Upon people’s realization that I’m a white Muslim American, they immediately attempt to investigate why? They assume that surely it could not be my own decision… After all, who would choose to become a part of such a “restrictive” religion in such a “free” society.
Now, It is true that I am in love with the Arabic language and the culture… It is true that I am married to a Muslim Arab. These are facts. But my love for Arabic and Arab culture, and certainly the love for my husband, is much more than an “infatuation” that I would use to determine the fate of my soul… After all, it has been nearly seven years since my interest started and infatuation is typically something very short lived.
It is also true that I became Muslim as a result of my exposure to Arabic and Arab people: most big changes in people come after they learn something and are exposed to the reality. This is nothing surprising. I learned how easy it is here in America to assume that we have all the answers… That we are the world’s leaders… That the other side of the world consists of “the others”…but guess what, to them, WE (the west) are “the others.
It is also true that I did not start openly practicing my religion until I was married to my Muslim husband.
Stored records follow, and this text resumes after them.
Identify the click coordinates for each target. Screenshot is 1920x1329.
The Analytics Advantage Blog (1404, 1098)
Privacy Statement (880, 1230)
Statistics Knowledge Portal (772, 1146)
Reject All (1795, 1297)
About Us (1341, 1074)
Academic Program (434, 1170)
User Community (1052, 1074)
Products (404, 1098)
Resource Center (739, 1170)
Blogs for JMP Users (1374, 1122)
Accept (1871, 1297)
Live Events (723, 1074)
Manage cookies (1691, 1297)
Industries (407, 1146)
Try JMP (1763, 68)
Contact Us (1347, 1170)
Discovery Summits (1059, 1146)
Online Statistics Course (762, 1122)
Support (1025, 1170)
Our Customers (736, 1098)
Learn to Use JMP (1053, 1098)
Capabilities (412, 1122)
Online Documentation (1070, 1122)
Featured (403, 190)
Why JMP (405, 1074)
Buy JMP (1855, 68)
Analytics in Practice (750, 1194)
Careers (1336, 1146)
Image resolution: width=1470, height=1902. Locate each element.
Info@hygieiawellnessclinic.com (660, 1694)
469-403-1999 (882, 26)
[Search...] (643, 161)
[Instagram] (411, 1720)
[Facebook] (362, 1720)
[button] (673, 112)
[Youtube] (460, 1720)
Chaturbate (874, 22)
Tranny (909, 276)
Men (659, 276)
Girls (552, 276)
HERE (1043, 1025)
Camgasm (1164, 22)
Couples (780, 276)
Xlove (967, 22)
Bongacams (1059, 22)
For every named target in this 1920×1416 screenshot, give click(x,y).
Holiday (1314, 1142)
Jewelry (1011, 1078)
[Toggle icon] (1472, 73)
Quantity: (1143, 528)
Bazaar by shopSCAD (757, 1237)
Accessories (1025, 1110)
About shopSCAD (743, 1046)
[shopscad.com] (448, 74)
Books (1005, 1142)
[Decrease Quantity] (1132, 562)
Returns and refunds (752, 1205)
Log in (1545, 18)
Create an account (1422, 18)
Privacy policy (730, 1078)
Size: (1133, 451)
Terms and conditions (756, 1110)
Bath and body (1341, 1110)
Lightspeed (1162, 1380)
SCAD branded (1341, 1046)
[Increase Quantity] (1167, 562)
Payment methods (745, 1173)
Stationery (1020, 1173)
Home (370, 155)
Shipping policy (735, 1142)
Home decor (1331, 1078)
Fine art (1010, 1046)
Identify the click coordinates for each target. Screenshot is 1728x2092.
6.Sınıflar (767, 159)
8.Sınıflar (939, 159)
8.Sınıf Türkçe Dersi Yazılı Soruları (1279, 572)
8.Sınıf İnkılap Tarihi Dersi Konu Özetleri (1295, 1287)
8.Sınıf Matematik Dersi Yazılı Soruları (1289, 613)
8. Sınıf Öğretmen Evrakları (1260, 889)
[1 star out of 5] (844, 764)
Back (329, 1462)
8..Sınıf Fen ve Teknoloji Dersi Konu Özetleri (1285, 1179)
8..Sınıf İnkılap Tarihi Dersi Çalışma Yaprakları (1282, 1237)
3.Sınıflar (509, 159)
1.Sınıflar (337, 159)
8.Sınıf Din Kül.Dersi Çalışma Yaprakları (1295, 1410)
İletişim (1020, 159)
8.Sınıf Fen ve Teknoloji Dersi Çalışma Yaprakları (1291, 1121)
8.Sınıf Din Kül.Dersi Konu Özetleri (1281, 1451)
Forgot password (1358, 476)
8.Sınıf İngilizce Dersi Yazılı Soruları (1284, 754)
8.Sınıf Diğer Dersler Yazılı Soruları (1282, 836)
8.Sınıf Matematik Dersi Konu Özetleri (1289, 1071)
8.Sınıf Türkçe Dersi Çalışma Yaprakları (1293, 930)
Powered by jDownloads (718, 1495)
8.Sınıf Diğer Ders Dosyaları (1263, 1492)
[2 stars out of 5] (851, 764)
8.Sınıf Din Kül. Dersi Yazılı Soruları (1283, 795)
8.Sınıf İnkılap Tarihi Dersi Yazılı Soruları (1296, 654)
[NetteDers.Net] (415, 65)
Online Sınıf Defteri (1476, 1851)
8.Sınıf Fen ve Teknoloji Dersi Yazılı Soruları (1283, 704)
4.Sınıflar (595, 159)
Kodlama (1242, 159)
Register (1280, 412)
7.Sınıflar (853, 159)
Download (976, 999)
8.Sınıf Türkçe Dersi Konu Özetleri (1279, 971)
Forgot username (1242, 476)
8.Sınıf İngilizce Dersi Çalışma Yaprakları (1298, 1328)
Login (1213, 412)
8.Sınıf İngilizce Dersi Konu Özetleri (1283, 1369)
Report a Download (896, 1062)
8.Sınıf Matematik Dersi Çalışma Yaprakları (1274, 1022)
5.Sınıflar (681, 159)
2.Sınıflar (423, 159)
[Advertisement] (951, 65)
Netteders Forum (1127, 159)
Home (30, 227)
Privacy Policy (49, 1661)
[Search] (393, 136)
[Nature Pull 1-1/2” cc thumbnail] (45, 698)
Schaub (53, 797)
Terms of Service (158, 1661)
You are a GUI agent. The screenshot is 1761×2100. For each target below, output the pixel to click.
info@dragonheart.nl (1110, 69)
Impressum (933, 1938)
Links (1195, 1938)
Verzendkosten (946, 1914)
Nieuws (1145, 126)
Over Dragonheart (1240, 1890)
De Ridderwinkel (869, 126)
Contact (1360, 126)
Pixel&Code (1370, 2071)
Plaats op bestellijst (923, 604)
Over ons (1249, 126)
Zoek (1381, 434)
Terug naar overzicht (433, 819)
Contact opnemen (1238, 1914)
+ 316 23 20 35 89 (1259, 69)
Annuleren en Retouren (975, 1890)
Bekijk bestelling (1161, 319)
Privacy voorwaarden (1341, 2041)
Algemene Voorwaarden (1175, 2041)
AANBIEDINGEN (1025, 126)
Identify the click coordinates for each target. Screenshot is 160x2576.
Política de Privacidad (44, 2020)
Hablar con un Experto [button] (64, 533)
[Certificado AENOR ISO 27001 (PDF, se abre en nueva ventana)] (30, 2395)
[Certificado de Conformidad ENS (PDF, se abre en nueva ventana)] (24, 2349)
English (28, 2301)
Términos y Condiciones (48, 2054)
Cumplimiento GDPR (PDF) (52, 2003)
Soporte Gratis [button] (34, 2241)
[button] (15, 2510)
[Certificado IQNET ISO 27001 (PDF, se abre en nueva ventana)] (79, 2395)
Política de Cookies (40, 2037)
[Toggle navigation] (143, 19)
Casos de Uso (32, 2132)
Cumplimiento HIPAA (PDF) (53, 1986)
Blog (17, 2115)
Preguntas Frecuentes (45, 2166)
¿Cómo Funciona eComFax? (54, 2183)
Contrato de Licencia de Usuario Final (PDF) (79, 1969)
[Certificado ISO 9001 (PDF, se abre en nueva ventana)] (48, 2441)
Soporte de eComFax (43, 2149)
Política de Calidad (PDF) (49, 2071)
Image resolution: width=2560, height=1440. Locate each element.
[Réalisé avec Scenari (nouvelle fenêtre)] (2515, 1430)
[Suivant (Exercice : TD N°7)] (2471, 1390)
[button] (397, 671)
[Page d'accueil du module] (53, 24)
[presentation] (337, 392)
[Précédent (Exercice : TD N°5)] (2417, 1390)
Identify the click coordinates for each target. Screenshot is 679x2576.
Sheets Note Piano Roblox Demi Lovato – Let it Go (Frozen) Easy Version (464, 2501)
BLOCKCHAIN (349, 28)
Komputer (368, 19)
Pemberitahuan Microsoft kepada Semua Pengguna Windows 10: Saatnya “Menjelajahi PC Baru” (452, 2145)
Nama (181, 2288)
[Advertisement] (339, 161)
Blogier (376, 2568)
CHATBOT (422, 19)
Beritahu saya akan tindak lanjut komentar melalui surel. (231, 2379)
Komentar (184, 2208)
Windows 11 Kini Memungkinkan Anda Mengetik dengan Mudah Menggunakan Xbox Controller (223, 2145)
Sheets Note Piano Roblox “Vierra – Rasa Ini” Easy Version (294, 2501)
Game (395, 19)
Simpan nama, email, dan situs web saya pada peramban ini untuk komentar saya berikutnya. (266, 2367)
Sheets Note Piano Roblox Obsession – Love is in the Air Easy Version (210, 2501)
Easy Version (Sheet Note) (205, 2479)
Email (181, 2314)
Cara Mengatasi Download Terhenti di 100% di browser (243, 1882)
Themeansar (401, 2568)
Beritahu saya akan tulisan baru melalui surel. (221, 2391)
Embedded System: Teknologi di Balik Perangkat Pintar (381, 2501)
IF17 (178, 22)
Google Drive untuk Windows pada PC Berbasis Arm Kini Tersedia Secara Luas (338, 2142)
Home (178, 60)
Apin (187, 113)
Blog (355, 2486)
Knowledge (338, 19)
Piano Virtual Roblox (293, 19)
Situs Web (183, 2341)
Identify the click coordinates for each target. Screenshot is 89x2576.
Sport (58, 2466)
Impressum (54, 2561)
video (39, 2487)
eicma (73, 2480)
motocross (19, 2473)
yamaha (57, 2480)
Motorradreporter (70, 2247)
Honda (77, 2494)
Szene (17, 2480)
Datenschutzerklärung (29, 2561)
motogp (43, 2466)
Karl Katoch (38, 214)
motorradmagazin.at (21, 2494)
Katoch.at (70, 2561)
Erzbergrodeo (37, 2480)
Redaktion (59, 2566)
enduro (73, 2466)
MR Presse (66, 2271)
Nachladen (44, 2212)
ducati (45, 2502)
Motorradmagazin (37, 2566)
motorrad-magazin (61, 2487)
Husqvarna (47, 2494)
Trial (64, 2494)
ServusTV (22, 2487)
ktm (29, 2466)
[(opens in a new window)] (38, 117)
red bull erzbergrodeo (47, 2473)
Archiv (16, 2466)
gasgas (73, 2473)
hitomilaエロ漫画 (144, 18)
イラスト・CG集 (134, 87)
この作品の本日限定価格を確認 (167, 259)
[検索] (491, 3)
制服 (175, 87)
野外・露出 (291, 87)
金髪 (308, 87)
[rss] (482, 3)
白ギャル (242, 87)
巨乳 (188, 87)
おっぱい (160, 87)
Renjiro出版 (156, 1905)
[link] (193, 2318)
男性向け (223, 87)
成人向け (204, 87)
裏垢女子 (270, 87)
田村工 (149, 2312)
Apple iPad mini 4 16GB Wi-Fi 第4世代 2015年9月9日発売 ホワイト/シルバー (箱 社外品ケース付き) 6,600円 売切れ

But no one knows that before I even knew his name I was praying in secret and fasting alone in the darkness of my bedroom at my parents’ house so they would not discover my secret. I still remember my dad finding my food stash of peanut butter and bread that I hid behind a shelf during Ramadan.. I told him I get hungry at night… I wasn’t ready to explain just yet.
The point is, converting is a major life decision. Any person assuming that the changes I’ve made in my life are a result of pressure or infatuation is truly an insult to my soul. Converting is just like any other BIG decision… It takes time to get to there… It takes analysis, logical reasoning, evidence, and most importantly, a journey of the soul and the heart. When you look at me and see a white Muslim American please know that this choice was one I openly and willingly made because I FEEL it to be the truth. I did not take such a decision lightly. In fact, if anything, it has made life more complicated for me, putting me through trials I otherwise would not have had… especially being American and coming from a predominately Christian society with Christian parents, friends, etc.
I am completely aware that it’s not normal. And I don’t care. Because ultimately I feel it was not just me choosing to be a Muslim, but God choosing me. And for that, I am forever grateful and will never feel embarrassed by.